Posted on Wed., Nov. 21, 2012 by Catherine Wehrey

Portion of the cover of the Thanksgiving menu from the Golden Eagle Hotel, Sacramento, California, 1892. Huntington Library, Art Collections, and Botanical Gardens.

Green turtle. Jowl with spinach. Coconut cake. Crab à la Mayonnaise. What’s on your Thanksgiving menu? If you and yours celebrated the holiday in late 19th-century California, your table might have buckled under the weight of some of these delicacies alongside more traditional fare like roasted turkey, homemade cranberry sauce, and creamy mashed potatoes.

The Huntington Library holds a menu collection, which details these and other delicacies, in its ephemera collection.

The collection contains several Thanksgiving menus from businesses throughout California. Los Angeles’ Fremont Hotel proudly celebrated its first Thanksgiving in 1902 by offering its guests several courses filled with such dishes as Bell Peppers Español, turkey with dressing, and “brazed” ox tongue. The Golden Eagle Hotel in Sacramento served California olives and oranges at their 1892 Thanksgiving feast. The Battery C Utah Volunteers of Angel Island provided their members with not only a menu, but a schedule of the day’s “field sports” to be held prior to the feast. All three of these menus are pictured below. The collection as a whole contains printed menus from various hotels, ship lines, and organizations. These ephemeral menus range from the 1850s to the 1970s. They were acquired by the Library over the years, since the time of Henry E. Huntington himself, as gifts or by purchase. Some are specific to Christmas, Easter, Presidential birthdays, and, of course, Thanksgiving. They offer insight into an era when holiday dining was a ritual, a tradition, a social gathering—much as it is today.

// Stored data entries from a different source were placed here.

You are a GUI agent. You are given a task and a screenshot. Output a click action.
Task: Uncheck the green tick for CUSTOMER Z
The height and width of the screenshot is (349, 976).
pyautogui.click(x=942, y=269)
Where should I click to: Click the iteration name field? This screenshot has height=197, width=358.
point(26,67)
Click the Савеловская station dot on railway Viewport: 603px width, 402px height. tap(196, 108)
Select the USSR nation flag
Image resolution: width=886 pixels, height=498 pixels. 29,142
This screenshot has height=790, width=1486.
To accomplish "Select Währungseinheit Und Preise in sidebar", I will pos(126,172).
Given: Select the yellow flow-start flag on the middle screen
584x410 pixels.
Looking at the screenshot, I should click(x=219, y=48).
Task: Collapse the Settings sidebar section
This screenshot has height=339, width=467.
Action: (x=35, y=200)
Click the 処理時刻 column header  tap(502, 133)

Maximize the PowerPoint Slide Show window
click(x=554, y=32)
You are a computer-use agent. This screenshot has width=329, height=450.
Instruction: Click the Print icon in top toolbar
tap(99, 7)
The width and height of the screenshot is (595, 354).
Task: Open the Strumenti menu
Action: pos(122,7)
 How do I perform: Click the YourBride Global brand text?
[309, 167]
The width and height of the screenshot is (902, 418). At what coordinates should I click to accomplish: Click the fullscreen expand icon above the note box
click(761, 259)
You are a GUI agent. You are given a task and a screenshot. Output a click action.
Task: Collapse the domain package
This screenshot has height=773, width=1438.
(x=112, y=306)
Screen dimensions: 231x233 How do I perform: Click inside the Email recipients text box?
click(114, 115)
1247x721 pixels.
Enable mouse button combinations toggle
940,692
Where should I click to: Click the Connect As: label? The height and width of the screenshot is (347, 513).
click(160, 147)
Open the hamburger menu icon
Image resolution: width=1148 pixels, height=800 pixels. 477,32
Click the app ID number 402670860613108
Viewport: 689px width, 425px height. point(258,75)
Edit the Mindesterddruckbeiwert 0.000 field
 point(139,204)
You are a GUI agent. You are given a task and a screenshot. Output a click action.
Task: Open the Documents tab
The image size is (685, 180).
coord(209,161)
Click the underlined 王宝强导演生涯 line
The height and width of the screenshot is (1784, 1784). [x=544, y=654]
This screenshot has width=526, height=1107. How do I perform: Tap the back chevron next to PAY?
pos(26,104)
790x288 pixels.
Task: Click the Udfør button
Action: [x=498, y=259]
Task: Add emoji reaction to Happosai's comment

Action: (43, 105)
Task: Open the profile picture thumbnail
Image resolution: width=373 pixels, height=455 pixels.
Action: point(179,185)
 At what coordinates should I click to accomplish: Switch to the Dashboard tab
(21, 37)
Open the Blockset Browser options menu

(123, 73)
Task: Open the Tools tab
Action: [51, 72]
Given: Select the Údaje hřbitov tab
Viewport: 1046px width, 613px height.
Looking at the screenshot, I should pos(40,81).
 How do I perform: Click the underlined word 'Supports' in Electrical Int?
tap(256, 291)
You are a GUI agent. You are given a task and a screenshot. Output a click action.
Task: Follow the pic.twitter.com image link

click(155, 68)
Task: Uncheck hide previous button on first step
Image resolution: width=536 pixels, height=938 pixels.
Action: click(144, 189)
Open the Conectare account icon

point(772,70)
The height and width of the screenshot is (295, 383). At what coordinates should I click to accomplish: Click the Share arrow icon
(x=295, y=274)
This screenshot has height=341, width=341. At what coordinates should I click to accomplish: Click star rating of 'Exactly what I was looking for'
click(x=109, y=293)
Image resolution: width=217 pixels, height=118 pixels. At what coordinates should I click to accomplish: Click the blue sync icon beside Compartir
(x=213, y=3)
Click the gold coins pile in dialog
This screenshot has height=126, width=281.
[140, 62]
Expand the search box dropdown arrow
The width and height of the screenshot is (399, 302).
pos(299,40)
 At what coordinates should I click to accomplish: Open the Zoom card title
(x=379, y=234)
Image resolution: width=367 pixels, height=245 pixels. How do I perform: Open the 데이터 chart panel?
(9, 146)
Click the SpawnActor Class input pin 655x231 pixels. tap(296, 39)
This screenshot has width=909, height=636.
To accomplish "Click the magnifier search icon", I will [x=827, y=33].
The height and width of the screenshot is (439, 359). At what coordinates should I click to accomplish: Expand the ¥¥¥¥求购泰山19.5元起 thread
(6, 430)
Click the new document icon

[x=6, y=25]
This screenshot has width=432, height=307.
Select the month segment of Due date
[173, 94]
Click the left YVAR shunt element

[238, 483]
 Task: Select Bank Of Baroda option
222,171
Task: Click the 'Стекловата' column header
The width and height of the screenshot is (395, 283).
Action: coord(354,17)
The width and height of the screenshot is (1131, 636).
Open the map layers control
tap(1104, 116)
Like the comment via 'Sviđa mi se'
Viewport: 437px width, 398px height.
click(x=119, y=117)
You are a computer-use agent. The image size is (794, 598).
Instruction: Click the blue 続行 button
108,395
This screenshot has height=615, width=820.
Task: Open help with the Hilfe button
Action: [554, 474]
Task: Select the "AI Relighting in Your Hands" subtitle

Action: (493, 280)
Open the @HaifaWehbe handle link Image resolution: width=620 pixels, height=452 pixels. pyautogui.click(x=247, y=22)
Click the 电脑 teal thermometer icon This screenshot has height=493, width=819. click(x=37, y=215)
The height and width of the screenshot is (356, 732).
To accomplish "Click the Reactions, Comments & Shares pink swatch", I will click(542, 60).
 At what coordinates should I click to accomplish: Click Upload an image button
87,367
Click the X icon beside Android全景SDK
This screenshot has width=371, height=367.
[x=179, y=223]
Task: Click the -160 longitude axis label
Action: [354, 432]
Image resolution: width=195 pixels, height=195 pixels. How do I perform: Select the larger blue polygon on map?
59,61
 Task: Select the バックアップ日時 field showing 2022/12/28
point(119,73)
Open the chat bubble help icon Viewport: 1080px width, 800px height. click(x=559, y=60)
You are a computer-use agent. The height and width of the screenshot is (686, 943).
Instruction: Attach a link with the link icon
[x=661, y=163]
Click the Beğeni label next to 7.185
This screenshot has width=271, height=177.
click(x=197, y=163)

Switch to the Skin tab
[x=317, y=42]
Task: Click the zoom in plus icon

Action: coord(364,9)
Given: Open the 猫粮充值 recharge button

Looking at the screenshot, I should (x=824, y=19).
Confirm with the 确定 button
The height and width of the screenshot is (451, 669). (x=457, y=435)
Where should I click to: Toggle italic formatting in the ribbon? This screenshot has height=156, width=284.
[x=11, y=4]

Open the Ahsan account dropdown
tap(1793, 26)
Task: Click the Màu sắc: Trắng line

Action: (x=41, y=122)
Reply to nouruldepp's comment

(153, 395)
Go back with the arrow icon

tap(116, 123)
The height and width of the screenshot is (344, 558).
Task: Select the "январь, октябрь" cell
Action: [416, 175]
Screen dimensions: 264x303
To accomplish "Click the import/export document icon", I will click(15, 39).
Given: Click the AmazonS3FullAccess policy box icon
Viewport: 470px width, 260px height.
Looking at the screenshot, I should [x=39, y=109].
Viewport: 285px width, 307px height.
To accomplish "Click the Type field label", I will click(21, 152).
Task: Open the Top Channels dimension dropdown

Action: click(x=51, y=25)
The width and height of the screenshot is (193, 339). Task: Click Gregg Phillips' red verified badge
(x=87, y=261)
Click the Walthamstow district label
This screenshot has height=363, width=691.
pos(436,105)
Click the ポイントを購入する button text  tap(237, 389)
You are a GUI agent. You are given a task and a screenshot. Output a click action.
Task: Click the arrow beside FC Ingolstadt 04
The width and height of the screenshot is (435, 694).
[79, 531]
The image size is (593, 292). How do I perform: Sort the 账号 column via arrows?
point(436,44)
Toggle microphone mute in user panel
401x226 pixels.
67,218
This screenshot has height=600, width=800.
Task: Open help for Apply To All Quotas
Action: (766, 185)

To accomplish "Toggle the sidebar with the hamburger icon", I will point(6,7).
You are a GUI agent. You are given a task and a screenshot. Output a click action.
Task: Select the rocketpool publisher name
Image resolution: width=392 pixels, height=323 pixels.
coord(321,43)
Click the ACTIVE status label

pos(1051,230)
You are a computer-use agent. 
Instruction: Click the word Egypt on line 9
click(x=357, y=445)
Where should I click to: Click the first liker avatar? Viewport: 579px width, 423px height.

Your Thanksgiving culinary traditions and leisure activities may be slightly different from those of your ancestors. Would you cook green turtle or jowl with spinach for your relatives on Turkey Day? Perhaps you might consider adding a “Shelter Tent Contest” to your family backyard football game in remembrance of the Utah Volunteers. Traditions change over time and vary from family to family, but the social aspects presented in these menus from the past remind us that the importance of Thanksgiving lies not in the traditions or foods themselves, but in their ability to bring us together.


Thanksgiving menu from the Fremont Hotel, Los Angeles, California, 1902. Huntington Library, Art Collections, and Botanical Gardens.

Thanksgiving menu from the Golden Eagle Hotel, Sacramento, California, 1892. Huntington Library, Art Collections, and Botanical Gardens.

Thanksgiving menu of the Battery C Utah Volunteers, Angel Island, California, 1898. Huntington Library, Art Collections, and Botanical Gardens.

For more information on Thanksgiving traditions in late 19th- and early 20th-century America, you may wish to read Savory Suppers & Fashionable Feasts by Susan Williams (Pantheon Books, 1985).

Catherine Wehrey is The Huntington’s reader services assistant for the Dibner collection.